◆ AIM OF THE TASK
Copy only the lines from the one with "The image size" through the end of the records, exactly as they stand. No pictures belong in the copy.

◆ DATASET
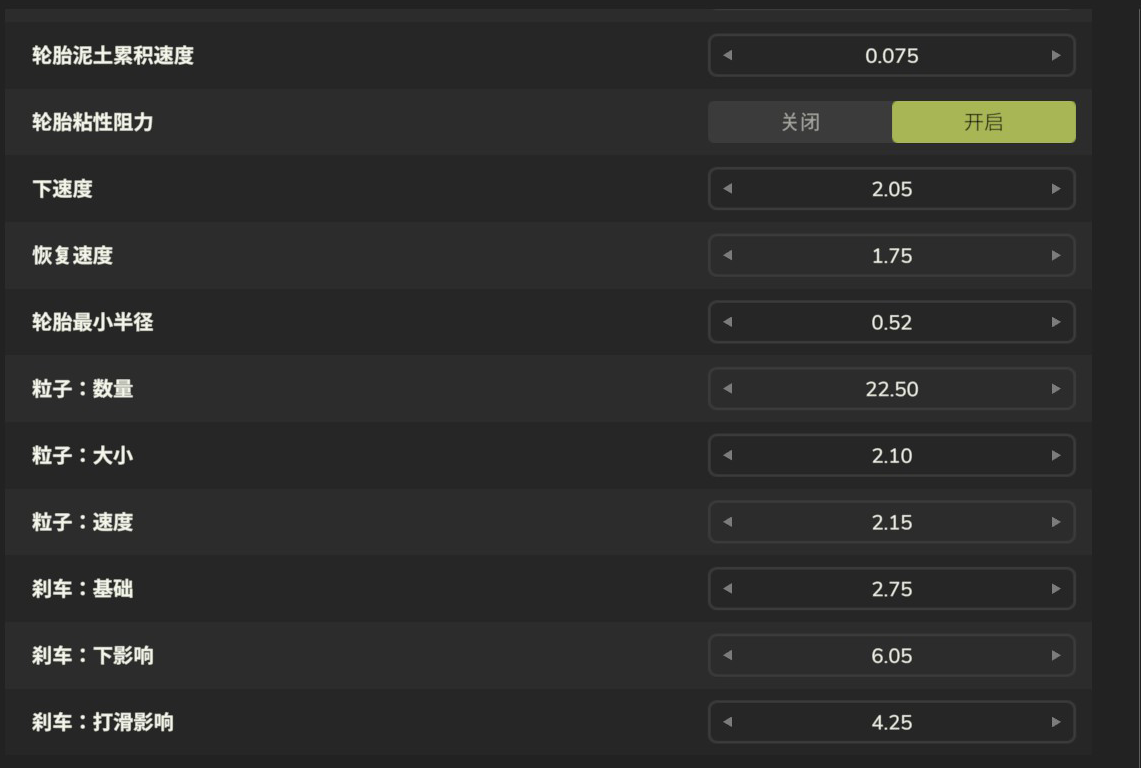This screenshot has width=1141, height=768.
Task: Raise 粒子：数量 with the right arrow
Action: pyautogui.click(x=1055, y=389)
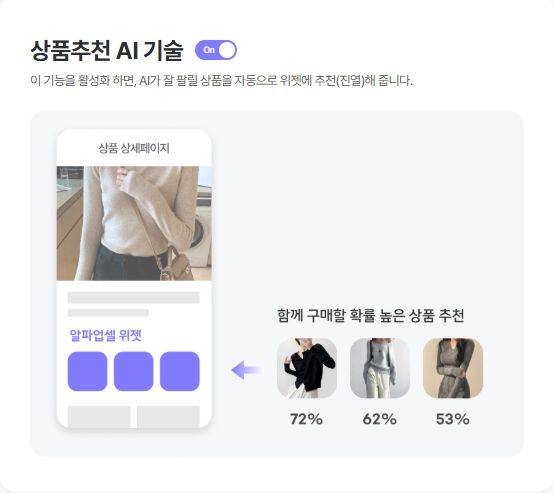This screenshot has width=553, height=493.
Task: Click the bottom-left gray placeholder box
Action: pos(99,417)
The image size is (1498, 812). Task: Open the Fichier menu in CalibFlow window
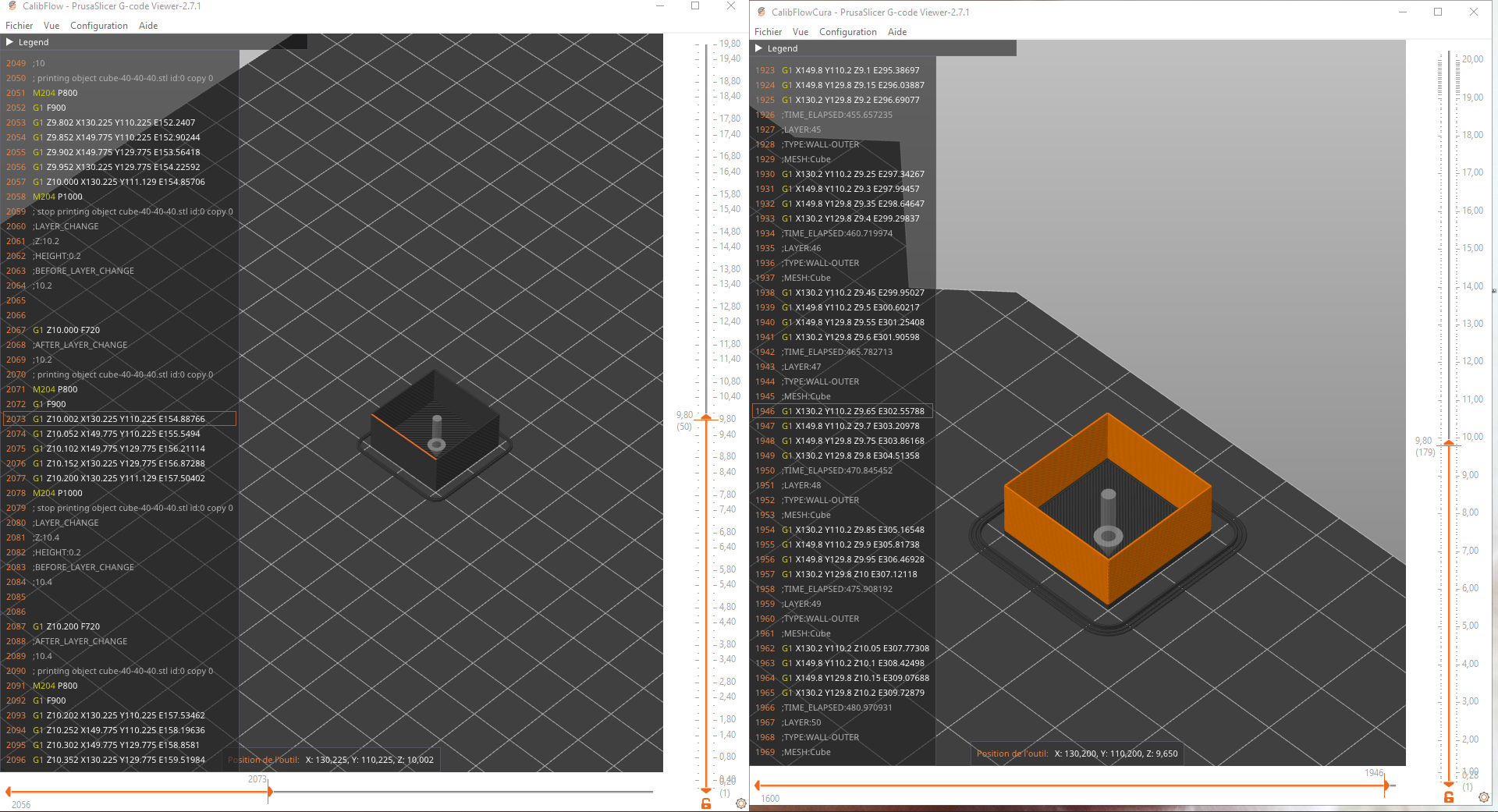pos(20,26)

◆ FINAL ANSWER
The image size is (1498, 812). Task: Open the Fichier menu in CalibFlow window
pos(20,26)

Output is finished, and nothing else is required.